_Problem to solve_.
Copy the listing below, replacing every "screenshot" with "screen capture" and changing nothing else.
### Data shown ###
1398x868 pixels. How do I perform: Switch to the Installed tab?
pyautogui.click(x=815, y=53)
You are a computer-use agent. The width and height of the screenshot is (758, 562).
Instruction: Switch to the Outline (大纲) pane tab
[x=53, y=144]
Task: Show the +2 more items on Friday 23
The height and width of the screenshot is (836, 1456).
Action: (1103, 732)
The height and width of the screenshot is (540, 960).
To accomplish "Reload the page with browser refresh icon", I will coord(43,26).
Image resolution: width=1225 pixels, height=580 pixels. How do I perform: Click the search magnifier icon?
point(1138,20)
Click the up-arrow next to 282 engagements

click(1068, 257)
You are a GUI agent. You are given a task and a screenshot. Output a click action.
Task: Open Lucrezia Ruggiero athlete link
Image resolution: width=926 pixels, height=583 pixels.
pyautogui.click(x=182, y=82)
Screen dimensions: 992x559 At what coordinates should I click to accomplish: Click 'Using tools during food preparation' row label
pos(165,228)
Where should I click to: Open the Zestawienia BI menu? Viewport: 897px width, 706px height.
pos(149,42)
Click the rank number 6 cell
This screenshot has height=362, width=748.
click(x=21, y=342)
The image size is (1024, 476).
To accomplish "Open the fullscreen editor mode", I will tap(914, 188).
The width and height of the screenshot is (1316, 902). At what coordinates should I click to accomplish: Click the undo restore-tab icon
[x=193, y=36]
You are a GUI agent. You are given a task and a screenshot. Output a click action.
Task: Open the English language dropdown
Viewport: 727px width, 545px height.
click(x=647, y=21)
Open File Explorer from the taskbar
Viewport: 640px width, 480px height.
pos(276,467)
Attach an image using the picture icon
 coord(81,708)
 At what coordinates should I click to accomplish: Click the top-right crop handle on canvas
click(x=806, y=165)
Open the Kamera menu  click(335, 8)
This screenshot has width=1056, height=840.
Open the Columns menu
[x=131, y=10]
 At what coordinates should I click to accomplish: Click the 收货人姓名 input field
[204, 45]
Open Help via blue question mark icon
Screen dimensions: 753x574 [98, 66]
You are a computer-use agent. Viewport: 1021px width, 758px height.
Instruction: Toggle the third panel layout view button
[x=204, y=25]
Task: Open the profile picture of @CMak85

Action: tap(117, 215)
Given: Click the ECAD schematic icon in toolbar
###
_Result of this task_.
1398x868 pixels. How do I perform: Switch to the Installed tab?
pyautogui.click(x=815, y=53)
You are a computer-use agent. The width and height of the screen capture is (758, 562).
Instruction: Switch to the Outline (大纲) pane tab
[x=53, y=144]
Task: Show the +2 more items on Friday 23
The height and width of the screen capture is (836, 1456).
Action: (1103, 732)
The height and width of the screen capture is (540, 960).
To accomplish "Reload the page with browser refresh icon", I will coord(43,26).
Image resolution: width=1225 pixels, height=580 pixels. How do I perform: Click the search magnifier icon?
point(1138,20)
Click the up-arrow next to 282 engagements

click(1068, 257)
You are a GUI agent. You are given a task and a screen capture. Output a click action.
Task: Open Lucrezia Ruggiero athlete link
Image resolution: width=926 pixels, height=583 pixels.
pyautogui.click(x=182, y=82)
Screen dimensions: 992x559 At what coordinates should I click to accomplish: Click 'Using tools during food preparation' row label
pos(165,228)
Where should I click to: Open the Zestawienia BI menu? Viewport: 897px width, 706px height.
pos(149,42)
Click the rank number 6 cell
This screen capture has height=362, width=748.
click(x=21, y=342)
The image size is (1024, 476).
To accomplish "Open the fullscreen editor mode", I will tap(914, 188).
The width and height of the screen capture is (1316, 902). At what coordinates should I click to accomplish: Click the undo restore-tab icon
[x=193, y=36]
You are a GUI agent. You are given a task and a screen capture. Output a click action.
Task: Open the English language dropdown
Viewport: 727px width, 545px height.
click(x=647, y=21)
Open File Explorer from the taskbar
Viewport: 640px width, 480px height.
pos(276,467)
Attach an image using the picture icon
 coord(81,708)
 At what coordinates should I click to accomplish: Click the top-right crop handle on canvas
click(x=806, y=165)
Open the Kamera menu  click(335, 8)
This screen capture has width=1056, height=840.
Open the Columns menu
[x=131, y=10]
 At what coordinates should I click to accomplish: Click the 收货人姓名 input field
[204, 45]
Open Help via blue question mark icon
Screen dimensions: 753x574 [98, 66]
You are a computer-use agent. Viewport: 1021px width, 758px height.
Instruction: Toggle the third panel layout view button
[x=204, y=25]
Task: Open the profile picture of @CMak85

Action: tap(117, 215)
Given: Click the ECAD schematic icon in toolbar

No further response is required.